BEGIN Listed entries

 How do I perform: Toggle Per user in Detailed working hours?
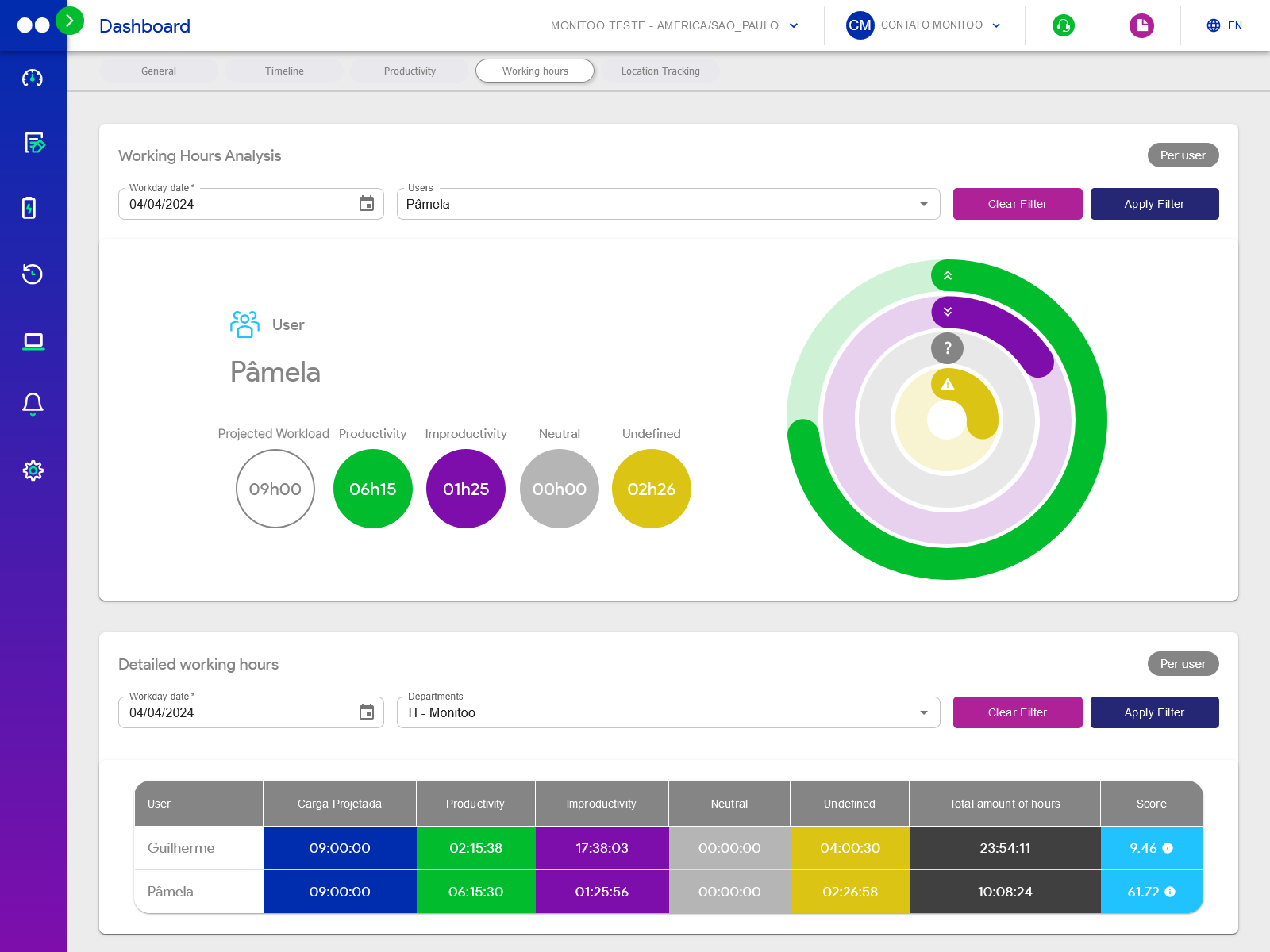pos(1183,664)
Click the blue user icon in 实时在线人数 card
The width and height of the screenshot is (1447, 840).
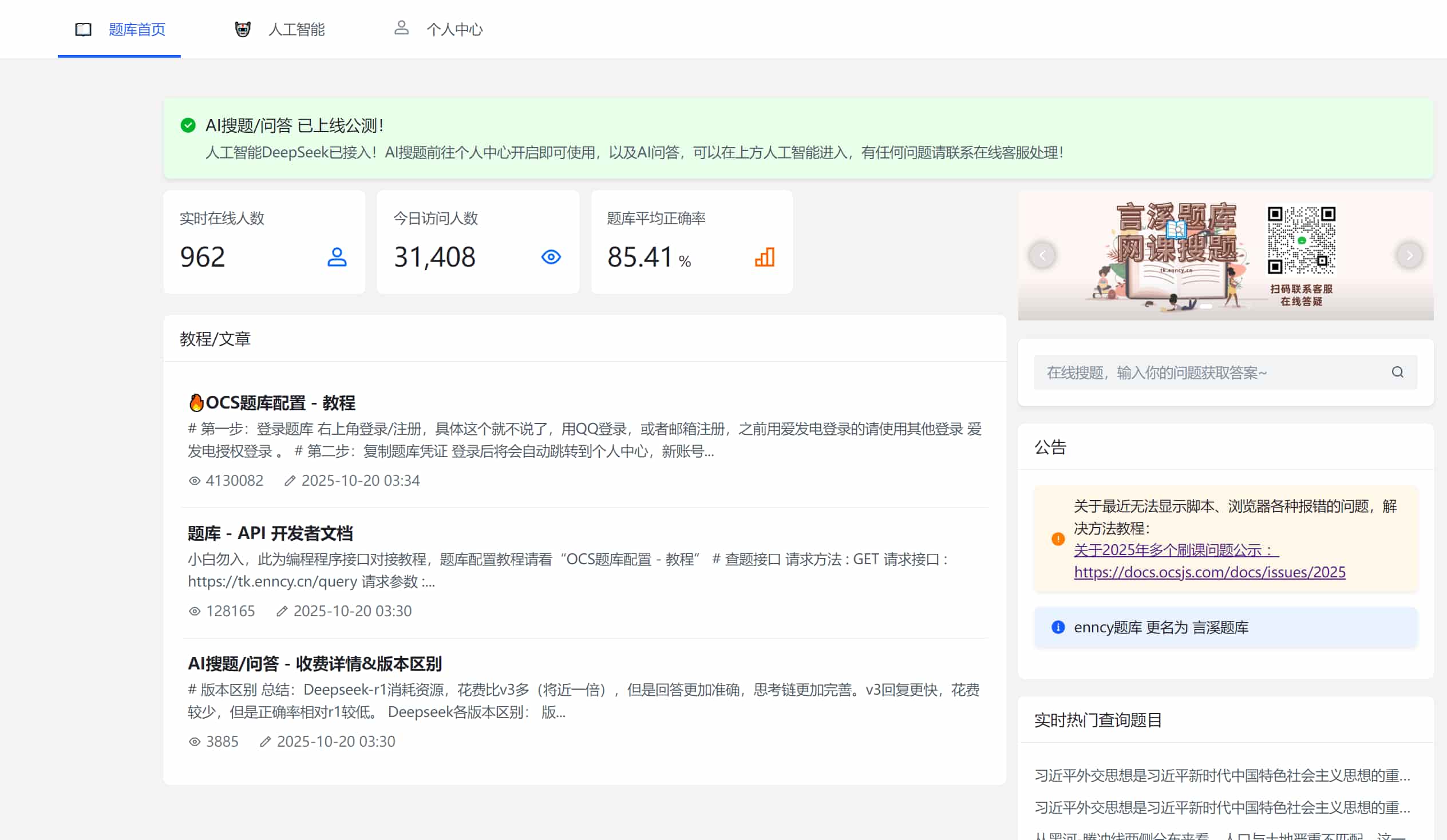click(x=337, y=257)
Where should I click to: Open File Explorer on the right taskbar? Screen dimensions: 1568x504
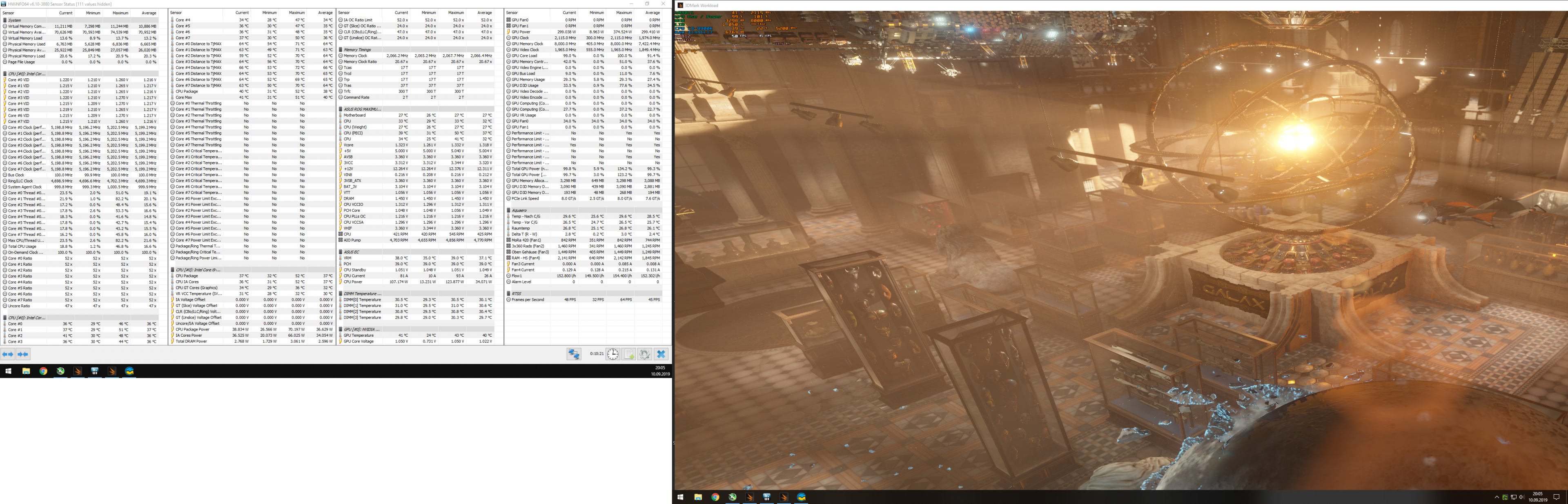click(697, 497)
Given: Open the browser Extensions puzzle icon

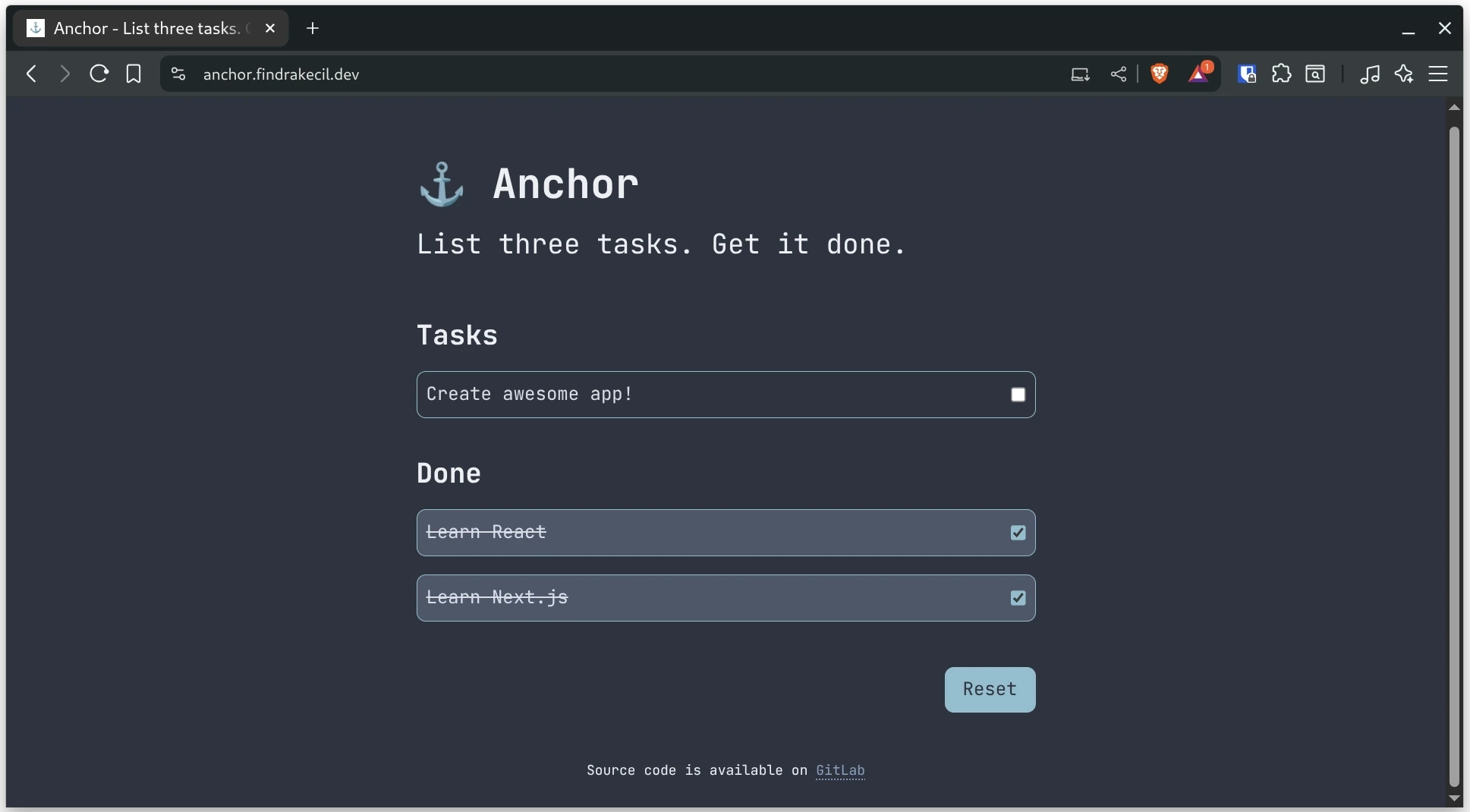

END Listed entries

Work required
Omit the pictures; set down each record exactly.

Written response
 How do I perform: Toggle Per user in Detailed working hours?
pos(1183,664)
Click the blue user icon in 实时在线人数 card
The width and height of the screenshot is (1447, 840).
click(x=337, y=257)
Where should I click to: Open File Explorer on the right taskbar? Screen dimensions: 1568x504
click(697, 497)
Given: Open the browser Extensions puzzle icon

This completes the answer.